Téo Lemane edited this page Oct 20, 2021 · 1 revision

Plugins support

kmtricks already provides some basic filtering features (using --hard-min, --recurrence-min) and a k-mer rescue procedure (--soft-min, --share-min). There are two ways to achieve more specific filtering on the kmtricks matrix: 1) Run kmtricks until the count step and then use the kmtricks API to stream the matrix and apply specific filters. Although the API provides all the things to do this, it is not always very convenient. 2) Produce the whole matrix before reading it back for filtering which seems not very efficient.

To address this issue, kmtricks now support plugins.
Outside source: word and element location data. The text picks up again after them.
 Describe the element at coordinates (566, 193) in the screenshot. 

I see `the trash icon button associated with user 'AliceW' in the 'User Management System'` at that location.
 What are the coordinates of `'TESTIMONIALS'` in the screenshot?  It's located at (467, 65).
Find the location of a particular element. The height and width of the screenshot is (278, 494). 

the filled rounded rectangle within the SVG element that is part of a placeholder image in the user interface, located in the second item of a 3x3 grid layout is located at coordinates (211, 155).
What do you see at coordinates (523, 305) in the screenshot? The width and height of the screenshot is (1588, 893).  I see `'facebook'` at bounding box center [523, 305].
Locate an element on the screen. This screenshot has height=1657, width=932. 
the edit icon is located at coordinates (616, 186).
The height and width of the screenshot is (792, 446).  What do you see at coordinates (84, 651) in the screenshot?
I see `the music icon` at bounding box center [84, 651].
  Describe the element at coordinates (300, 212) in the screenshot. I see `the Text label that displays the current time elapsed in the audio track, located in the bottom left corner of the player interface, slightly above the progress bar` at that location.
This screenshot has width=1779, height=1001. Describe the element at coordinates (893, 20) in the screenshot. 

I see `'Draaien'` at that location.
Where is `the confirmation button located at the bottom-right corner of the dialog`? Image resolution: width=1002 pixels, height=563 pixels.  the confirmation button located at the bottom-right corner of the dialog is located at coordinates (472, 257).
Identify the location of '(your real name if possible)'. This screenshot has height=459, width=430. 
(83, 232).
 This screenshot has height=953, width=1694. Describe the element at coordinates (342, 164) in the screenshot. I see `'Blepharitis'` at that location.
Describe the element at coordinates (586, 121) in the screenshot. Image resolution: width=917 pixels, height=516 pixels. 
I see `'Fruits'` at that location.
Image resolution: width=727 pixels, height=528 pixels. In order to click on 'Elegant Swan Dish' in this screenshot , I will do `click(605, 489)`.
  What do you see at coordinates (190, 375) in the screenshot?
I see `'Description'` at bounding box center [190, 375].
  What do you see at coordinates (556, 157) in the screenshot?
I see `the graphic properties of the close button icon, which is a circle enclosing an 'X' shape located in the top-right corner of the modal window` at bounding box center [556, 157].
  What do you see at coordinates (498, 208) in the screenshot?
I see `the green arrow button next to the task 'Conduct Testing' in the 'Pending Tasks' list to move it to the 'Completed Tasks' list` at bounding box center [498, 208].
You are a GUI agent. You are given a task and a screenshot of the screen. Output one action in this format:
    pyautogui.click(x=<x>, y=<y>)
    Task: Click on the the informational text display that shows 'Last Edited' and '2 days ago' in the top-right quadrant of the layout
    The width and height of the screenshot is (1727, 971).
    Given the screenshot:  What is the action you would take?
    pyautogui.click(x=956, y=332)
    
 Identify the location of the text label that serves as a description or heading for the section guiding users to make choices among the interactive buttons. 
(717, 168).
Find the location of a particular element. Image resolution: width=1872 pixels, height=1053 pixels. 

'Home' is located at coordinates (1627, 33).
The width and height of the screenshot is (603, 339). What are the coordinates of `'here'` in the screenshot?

Basically, it is about writing a class that inherits from km::IMergePlugin and compile it as shared library. Then, it will be loaded during kmtricks execution using POSIX run-time dynamic linking.

The primary purpose of plugins is filtering. However, they give a view on each row (a k-mer/hash and a count vector) of the matrix during its construction. Feel free to do whatever you want with this.

Usage

1. Clone the repository

git clone --recursive https://github.com/tlemane/kmtricks

2. Write the plugin

The plugin source files must be put in kmtricks/plugins directory. For instance: kmtricks/plugins/my_plugin/my_plugin.cpp.

Plugins must inherit from km::IMergePlugin interface:

class IMergePlugin
{
public:
  IMergePlugin() = default;
  virtual ~IMergePlugin() {}
  virtual void set_out_dir(const std::string& s) final { m_output_directory = s; }
  virtual void set_partition(size_t p) final { m_partition = p; }

  // override me: see TemplateEx
  virtual void set_kmer_size(const size_t kmer_size) { m_kmer_size = kmer_size; }

  // override me if you need some configuration for your plugins
  // kmtricks cli allows to pass a basic string to plugins (--plugin-config)
  // Could be a path to a config file for instance.
  virtual void configure(const std::string& s) {}

  // called on each row during matrix construction
  // values in count_vector can be modified (set to zero abundances less than your threshold for instance) but do not resize it!
  // return true -> keep the row
  // return false -> discard the raw
  virtual bool process_kmer(const uint64_t* kmer_data, std::vector<typename selectC<DMAX_C>::type>& count_vector) { return true; }

  // same as process_kmer but for hash mode
  virtual bool process_hash(uint64_t h, std::vector<typename selectC<DMAX_C>::type>& count_vector) { return true; }

protected:

  // if you need to dump somethings, write them in this directory.
  // corresponds to <kmtricks_dir>/plugin_output
  std::string m_output_directory;

  // kmer-size
  size_t m_kmer_size;

  // partitions are merged in parallel and each thread uses its plugin instance
  // this is the partition id
  size_t m_partition;
};

a. Basic plugin (mainly for filtering)

#include <kmtricks/plugin.hpp>

// DMAX_C is a compile definition set by cmake
using count_type = typename km::selectC<DMAX_C>::type;

class BasicEx : public km::IMergePlugin
{
public:
  BasicEx() = default;
private:
  unsigned int m_threshold {0};

  // Override process_kmer
  // Discard lines which contain abundances less than a threshold
  bool process_kmer(const uint64_t* kmer_data, std::vector<count_type>& count_vector) override
  {
    for (auto& c : count_vector)
      if (c < m_threshold)
        return false;
    return true;
  }

  // Override configure (not necessary if you don't need configuration)
  // The string is passed to kmtricks with --plugin-config
  // Here it's a simple example where the string is a threshold
  // It could be a path to a config file for instance
  void configure(const std::string& s) override
  {
    m_threshold = std::stoll(s);
  }
};

// Make the plugin loadable
extern "C" std::string plugin_name() { return "BasicEx"; }
extern "C" int use_template() { return 0; }
extern "C" km::IMergePlugin* create0() { return new BasicEx(); }
extern "C" void destroy(km::IMergePlugin* p) { delete p; }

b. Template plugin (if you need the k-mer content)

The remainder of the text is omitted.